• **Task to carry out**
Reproduce part of the passage on why most people don't turn to crime word for word, starting at the words that contain "How do you avoid" and ending after "of my essay.".
-- BEGIN Document passage --
If a significant part of the population decided to embrace the thug lifestyle and loot shops and mug people for living starting next Tuesday (and be any determined about it), all the combined law enforcement in the country would have extreme difficulties in keeping up. (In average 20th century civil war, actual fighting was done by approximately 5% to 10% of the population.)
How do you avoid 10% of the population descending into scum and villainy just because they realize they can? Everyone rationally computes the utilitarian calculus and/or studies ethical philosophy and concludes, "bad idea"? Not a behavior observed in the real world. Far more commonly observed successful strategy: average Joe single-mindedly sticks to principles like, "I will not steal or rob because it is wrong" that are based on not-so-deep ethical framework they probably misunderstand and would fall apart in a scholarly argument. Which brings us near to the conclusion of my essay.
-- END Document passage --
-- BEGIN Provided material --
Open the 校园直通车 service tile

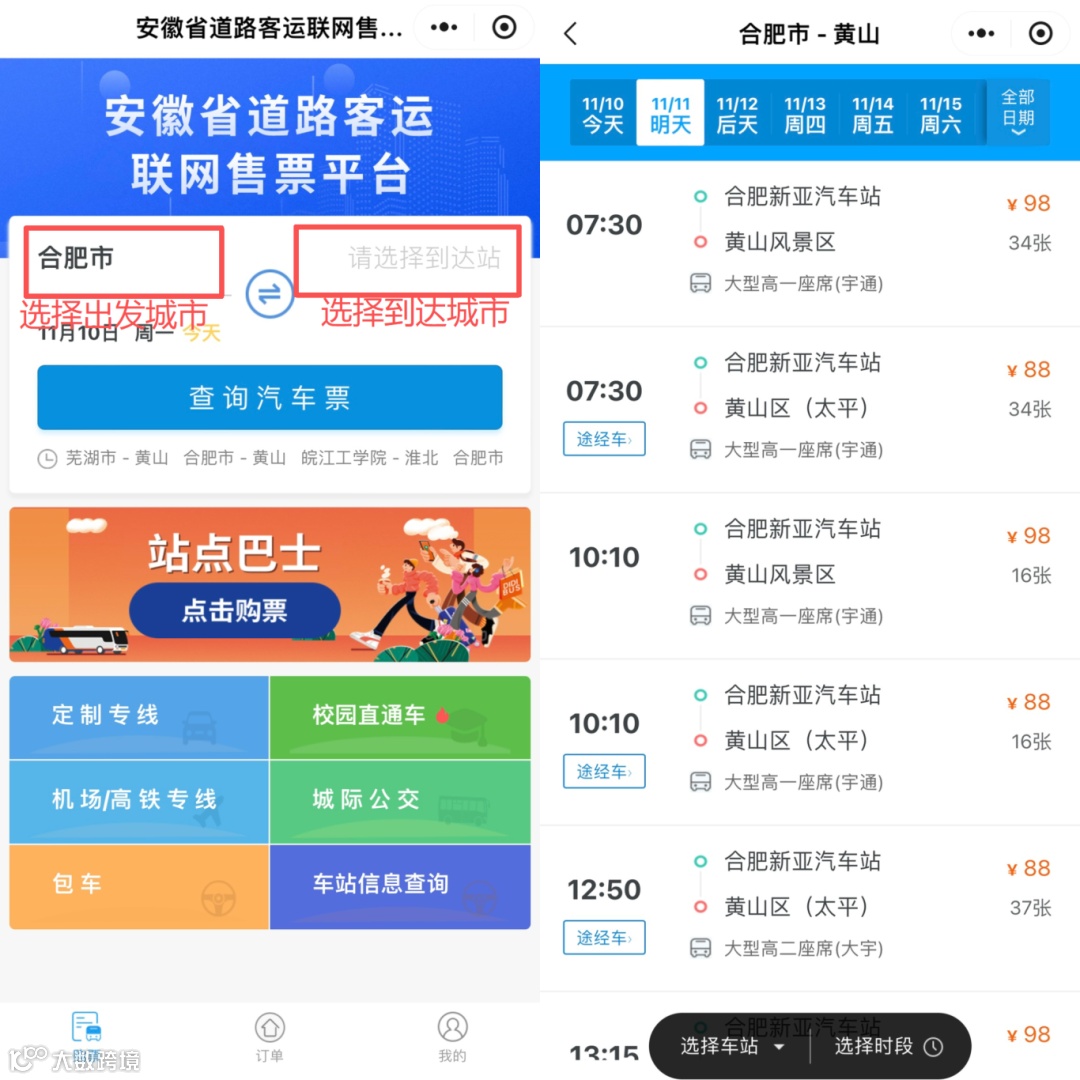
-- END Provided material --
-- BEGIN Provided material --
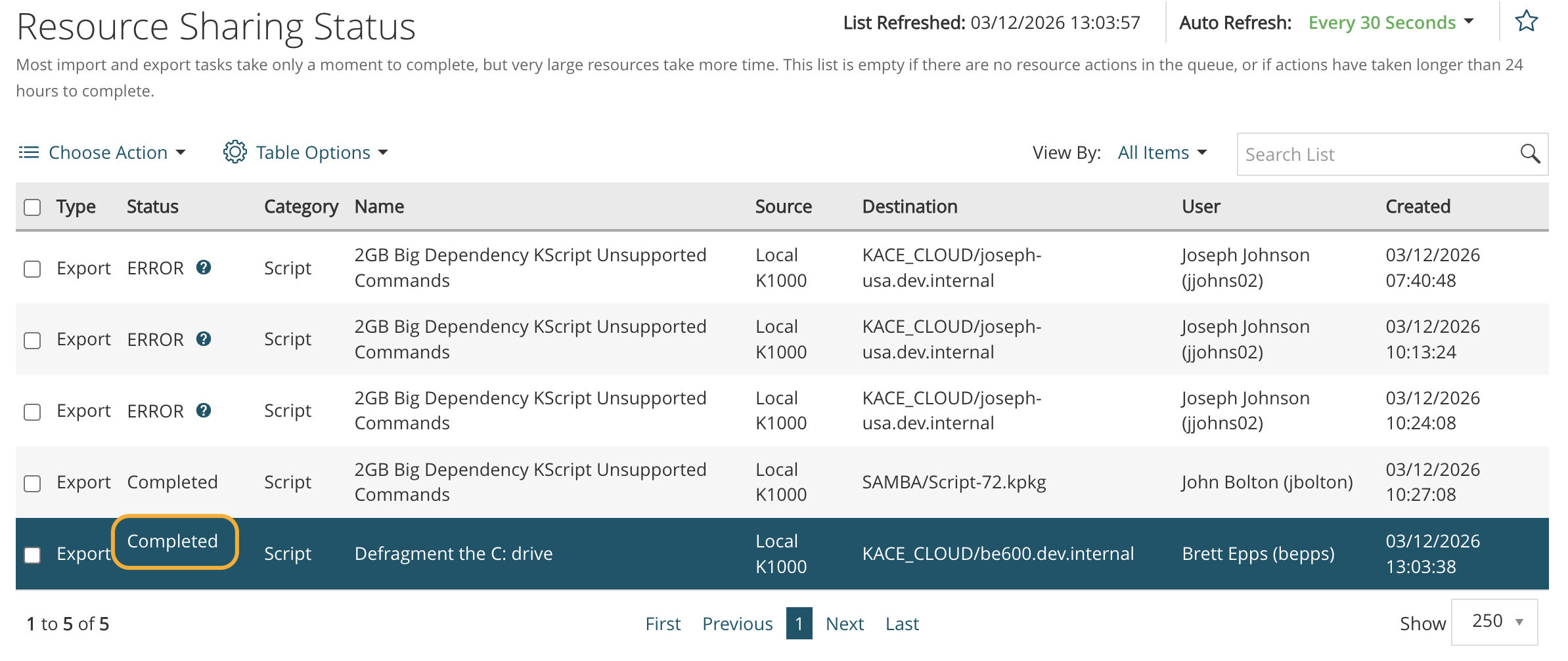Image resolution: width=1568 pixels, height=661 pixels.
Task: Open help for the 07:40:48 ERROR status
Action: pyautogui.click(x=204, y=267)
-- END Provided material --
• **Written response**
How do you avoid 10% of the population descending into scum and villainy just because they realize they can? Everyone rationally computes the utilitarian calculus and/or studies ethical philosophy and concludes, "bad idea"? Not a behavior observed in the real world. Far more commonly observed successful strategy: average Joe single-mindedly sticks to principles like, "I will not steal or rob because it is wrong" that are based on not-so-deep ethical framework they probably misunderstand and would fall apart in a scholarly argument. Which brings us near to the conclusion of my essay.